Alright, to be honest, I just get really jazzed that the plastic water bottles are being reused, contributing to healthy plant growth while reducing waste!  Yep, I really am super excited about this instance of creative reuse. ~Kat

Giant swiss chard from the Choquecancha greenhouse. Now, this photo may not do it justice but this stuff was up to my waist and half my width. Yes, I know I am a short 5’1″ but nonetheless, I’d say that’s one giant chard plant. Looks like beyond organic growing practices can still yield massive and tasty veggies. For a place like Choquecancha that never grew much more than corn, this giant leafy green marks a pretty exciting event for the veggie laden school greenhouse.  Hooray for warm greenhouses and fertile soil!

Water catchment pit linked to a hose for drip irrigation in the greenhouse

Innovation

It’s what happens when you give project participants ownership over their projects. But why would someone ever be stripped of the freedom to innovate with something they own? They aren’t. But creativity can be stifled. Or it can be encouraged!

With the Maucau family greenhouse project we worked hard to get participants excited and deeply involved in the planning process from the frequency of workshops through the prioritization of content and above all the bigger vision of the project. Participants envisioned the potential allowing them to play a leading role in determining the direction of projects. For several months we held bi-weekly workshops, including one bigger demo farm workshop. Prior to our last community workshop, Ruben, Chris, and I visited each family greenhouse. We were slammed in the face by innovation! Many ideas we had talked about among ourselves were being put into practice – from water catchment to innovative space maximization practices, to simply yet clever irrigation systems.
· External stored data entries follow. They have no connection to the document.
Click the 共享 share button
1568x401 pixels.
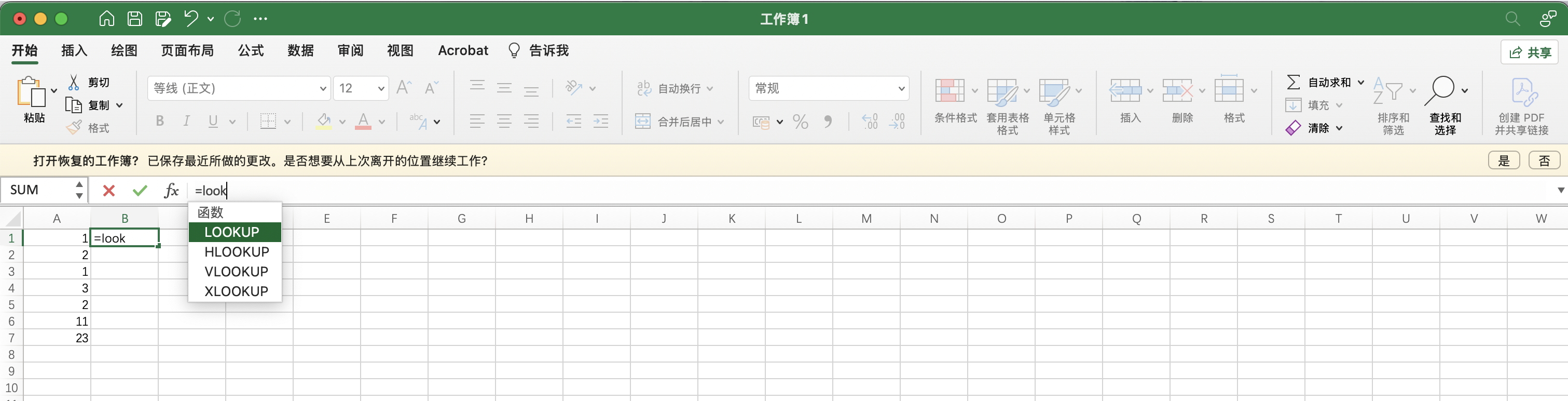[1529, 52]
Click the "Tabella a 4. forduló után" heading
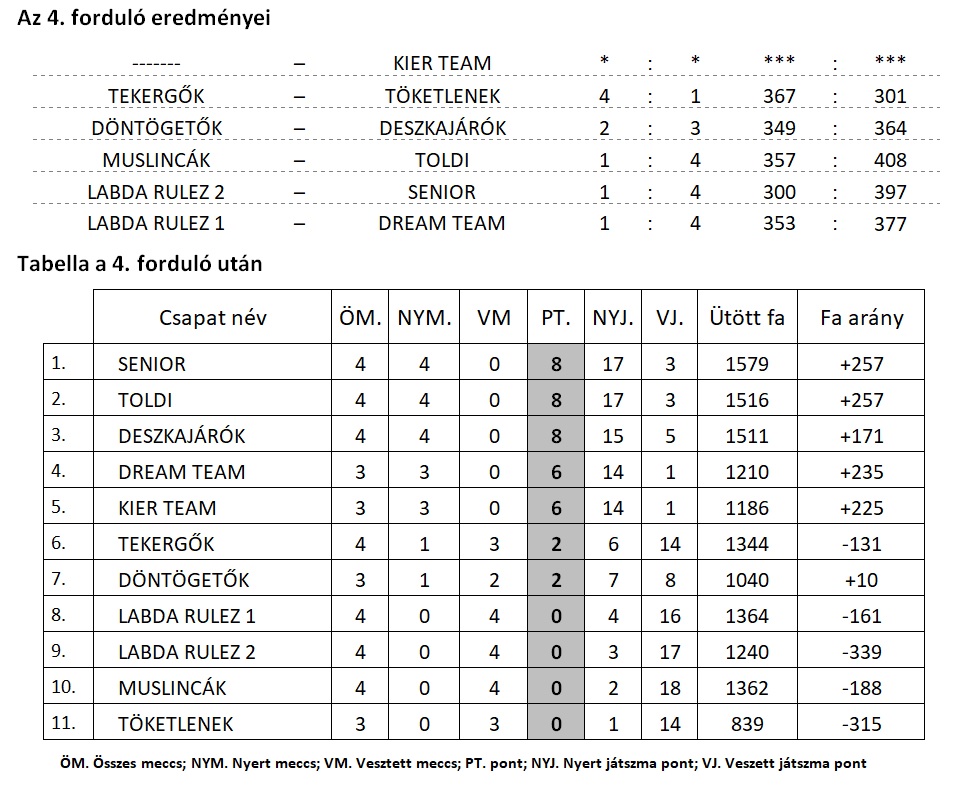 coord(140,264)
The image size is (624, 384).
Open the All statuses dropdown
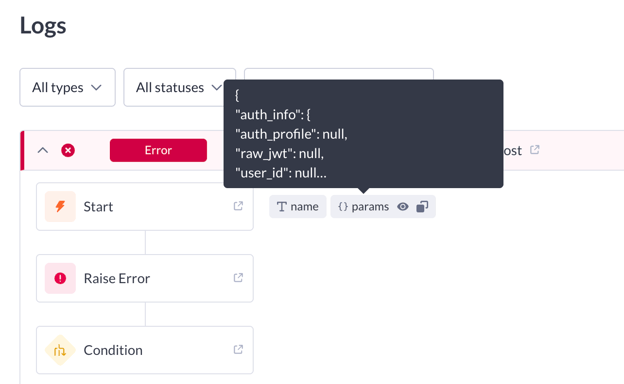(179, 87)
Leave a farmer alone and s/he will immediately identify problems and design clever solutions. This post shows some photos of what we saw. Some of these practices were so hard to capture on camera, and those you see are not done justice. But believe me, seeing firsthand what these innovators had done between workshops was quite impressive – it made each and every trip and all the planning worth it.  All I could think was: This crew of family greenhouse owners is awesome! They sure schooled me in how to overcome their growing challenges. ~Kat

 

Both the pit style and the rocks of this compost help keep materials warm and prevent over-drying in the high altitude climate

rain-fed catchment system fed by a rigged up roof gutter.

Sixto helps manage and maintain the Choquecancha primary school greenhouse. Ruben took this photo of Sixto in action, harvesting some giant cauliflower last week. His enthusiasm and hard work keeps the students involved. He works above and beyond to make sure the greenhouse looks good all the time too. We value the enthusiasm of community members such as Sixto who take pride in ensuring the continued success of the school greenhouse projects. Next year, we hope to work closer with Sixto, giving him even more tools for innovating and advancing the school greenhouse project alongside the students of Choquecancha.